• Exercise instructions: Rewrite the records from the line with "The width and height of the screenshot is (626, 343)." up to and including the line with "pyautogui.click(x=158, y=94)" as a numbered list, omitting any blank lines.

Stored dataset items
BEGIN

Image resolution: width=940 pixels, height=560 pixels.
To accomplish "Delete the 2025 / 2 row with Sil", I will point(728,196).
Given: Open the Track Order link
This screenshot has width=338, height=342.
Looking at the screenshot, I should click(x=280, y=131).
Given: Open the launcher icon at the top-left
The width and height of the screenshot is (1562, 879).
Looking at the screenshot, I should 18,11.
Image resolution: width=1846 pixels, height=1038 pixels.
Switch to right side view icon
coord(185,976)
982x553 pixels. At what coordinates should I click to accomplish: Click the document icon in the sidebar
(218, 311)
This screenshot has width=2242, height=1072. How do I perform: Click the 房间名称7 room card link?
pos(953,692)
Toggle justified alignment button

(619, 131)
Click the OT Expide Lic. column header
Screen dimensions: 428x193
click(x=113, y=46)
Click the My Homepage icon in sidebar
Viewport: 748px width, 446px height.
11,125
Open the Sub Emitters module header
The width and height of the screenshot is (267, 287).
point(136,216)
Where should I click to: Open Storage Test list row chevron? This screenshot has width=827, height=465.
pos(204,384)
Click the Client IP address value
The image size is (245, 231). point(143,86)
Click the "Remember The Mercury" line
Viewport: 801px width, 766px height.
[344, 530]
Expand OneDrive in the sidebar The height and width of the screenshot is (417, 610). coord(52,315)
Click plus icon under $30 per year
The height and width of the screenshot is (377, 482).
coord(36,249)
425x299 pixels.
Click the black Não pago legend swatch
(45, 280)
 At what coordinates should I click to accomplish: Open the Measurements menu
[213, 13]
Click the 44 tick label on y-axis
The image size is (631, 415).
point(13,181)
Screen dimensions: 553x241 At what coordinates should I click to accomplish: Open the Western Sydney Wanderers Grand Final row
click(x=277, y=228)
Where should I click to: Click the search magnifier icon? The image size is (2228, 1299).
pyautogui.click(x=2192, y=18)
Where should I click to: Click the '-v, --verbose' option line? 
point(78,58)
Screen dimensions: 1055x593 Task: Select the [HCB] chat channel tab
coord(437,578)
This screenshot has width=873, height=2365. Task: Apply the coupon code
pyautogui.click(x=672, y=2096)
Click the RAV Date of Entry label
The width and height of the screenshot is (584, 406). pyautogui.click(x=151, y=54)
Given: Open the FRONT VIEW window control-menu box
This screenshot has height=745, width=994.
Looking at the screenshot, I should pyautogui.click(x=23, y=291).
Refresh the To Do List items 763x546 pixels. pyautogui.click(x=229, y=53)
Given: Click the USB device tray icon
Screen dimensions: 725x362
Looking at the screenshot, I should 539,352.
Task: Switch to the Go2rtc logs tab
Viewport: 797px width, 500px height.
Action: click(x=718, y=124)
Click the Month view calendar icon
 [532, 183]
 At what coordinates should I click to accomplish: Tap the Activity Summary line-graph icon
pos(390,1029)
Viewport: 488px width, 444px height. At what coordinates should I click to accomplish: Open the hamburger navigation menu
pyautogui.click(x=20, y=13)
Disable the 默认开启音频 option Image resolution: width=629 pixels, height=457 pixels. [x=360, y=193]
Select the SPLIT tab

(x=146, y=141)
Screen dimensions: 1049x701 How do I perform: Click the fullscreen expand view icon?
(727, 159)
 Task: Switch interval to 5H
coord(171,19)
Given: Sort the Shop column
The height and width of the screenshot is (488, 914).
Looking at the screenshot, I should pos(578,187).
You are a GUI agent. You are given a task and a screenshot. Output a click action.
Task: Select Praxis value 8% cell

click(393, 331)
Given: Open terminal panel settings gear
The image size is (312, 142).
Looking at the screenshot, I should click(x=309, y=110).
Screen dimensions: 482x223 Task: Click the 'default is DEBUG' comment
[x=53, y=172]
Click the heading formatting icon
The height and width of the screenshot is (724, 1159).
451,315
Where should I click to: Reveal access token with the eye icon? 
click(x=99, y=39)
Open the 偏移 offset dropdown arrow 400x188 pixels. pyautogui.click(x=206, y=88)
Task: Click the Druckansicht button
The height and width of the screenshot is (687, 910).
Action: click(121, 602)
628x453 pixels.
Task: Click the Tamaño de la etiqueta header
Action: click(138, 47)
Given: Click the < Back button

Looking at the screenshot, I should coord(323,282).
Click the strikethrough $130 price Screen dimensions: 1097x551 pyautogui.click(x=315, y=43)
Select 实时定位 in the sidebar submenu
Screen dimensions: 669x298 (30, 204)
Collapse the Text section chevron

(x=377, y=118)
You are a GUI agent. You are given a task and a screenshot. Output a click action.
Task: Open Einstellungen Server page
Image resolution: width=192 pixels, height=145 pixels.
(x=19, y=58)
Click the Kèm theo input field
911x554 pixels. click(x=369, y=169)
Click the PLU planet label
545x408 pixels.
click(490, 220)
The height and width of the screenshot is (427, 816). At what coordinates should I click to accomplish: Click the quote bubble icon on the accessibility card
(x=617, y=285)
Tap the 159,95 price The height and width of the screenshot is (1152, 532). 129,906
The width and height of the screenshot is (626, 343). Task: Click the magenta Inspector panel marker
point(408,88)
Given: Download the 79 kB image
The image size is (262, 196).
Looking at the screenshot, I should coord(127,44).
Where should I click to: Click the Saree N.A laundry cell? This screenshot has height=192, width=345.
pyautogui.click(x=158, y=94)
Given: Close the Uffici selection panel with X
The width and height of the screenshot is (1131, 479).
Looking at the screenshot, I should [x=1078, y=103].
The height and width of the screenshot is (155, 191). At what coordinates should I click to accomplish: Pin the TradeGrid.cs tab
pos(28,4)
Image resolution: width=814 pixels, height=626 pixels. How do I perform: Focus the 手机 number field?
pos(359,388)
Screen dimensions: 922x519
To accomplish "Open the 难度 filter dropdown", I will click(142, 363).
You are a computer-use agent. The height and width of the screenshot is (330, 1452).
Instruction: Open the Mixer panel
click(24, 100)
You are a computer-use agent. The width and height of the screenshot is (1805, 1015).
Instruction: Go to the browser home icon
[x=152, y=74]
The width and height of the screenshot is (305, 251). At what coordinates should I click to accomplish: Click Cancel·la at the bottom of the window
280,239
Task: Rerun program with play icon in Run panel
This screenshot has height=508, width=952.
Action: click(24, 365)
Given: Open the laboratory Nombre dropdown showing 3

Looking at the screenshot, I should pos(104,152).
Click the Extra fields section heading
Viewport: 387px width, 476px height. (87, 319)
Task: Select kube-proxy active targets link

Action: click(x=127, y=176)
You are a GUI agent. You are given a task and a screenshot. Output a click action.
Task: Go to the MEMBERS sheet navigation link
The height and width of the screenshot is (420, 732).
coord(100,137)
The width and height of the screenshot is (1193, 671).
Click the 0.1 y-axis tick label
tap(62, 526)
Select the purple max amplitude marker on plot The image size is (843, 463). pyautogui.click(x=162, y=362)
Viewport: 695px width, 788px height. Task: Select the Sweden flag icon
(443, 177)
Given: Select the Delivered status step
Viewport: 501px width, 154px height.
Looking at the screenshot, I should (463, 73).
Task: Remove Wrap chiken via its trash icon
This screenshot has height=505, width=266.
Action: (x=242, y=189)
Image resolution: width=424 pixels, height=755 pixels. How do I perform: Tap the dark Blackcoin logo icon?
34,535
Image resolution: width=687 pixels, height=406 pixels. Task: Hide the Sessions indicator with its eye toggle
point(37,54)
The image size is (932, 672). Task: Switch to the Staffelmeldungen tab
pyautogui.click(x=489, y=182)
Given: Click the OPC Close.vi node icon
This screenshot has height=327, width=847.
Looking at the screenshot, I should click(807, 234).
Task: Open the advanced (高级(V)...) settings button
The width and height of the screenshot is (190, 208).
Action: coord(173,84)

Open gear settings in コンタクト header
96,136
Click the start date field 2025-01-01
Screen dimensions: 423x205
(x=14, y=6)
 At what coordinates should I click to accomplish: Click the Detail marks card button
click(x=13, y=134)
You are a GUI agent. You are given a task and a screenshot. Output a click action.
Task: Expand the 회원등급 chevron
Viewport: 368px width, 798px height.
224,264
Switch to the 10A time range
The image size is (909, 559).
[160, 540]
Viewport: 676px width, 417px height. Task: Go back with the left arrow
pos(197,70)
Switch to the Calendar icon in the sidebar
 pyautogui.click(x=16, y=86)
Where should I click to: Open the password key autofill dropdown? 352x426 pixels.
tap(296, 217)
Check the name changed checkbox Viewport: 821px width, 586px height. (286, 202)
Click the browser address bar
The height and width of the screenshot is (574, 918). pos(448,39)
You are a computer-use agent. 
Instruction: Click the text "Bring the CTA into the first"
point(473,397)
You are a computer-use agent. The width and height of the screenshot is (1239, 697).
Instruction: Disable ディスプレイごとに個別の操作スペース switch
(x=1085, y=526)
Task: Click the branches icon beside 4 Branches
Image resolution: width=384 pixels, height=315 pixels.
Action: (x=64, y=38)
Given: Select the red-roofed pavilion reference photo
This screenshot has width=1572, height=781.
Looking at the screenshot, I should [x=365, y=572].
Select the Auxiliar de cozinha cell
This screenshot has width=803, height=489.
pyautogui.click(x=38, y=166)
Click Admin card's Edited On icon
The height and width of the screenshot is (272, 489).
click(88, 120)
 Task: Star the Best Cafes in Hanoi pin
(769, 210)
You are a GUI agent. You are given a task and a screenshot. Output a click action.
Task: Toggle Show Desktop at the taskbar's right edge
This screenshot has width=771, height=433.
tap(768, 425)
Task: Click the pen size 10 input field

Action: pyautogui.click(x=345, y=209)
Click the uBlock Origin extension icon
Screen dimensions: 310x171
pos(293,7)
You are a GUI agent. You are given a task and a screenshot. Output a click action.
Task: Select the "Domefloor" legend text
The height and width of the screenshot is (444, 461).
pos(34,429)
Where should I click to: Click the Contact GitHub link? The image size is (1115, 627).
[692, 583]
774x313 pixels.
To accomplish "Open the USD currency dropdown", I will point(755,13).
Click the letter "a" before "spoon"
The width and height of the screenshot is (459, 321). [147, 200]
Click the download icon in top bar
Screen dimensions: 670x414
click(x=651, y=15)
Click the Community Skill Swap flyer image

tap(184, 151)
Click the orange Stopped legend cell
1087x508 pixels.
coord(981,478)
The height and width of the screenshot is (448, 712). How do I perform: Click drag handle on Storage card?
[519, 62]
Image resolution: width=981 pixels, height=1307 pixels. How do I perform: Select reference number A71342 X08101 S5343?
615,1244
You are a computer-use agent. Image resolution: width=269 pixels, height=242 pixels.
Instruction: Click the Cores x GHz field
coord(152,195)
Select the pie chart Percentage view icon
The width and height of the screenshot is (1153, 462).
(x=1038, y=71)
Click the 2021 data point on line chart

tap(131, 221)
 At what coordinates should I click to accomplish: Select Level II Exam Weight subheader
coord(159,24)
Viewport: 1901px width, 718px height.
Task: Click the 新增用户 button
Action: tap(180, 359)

END

• Exercise result:
1. The width and height of the screenshot is (626, 343). Task: Click the magenta Inspector panel marker
2. point(408,88)
3. Given: Download the 79 kB image
4. The image size is (262, 196).
5. Looking at the screenshot, I should coord(127,44).
6. Where should I click to: Click the Saree N.A laundry cell? This screenshot has height=192, width=345.
7. pyautogui.click(x=158, y=94)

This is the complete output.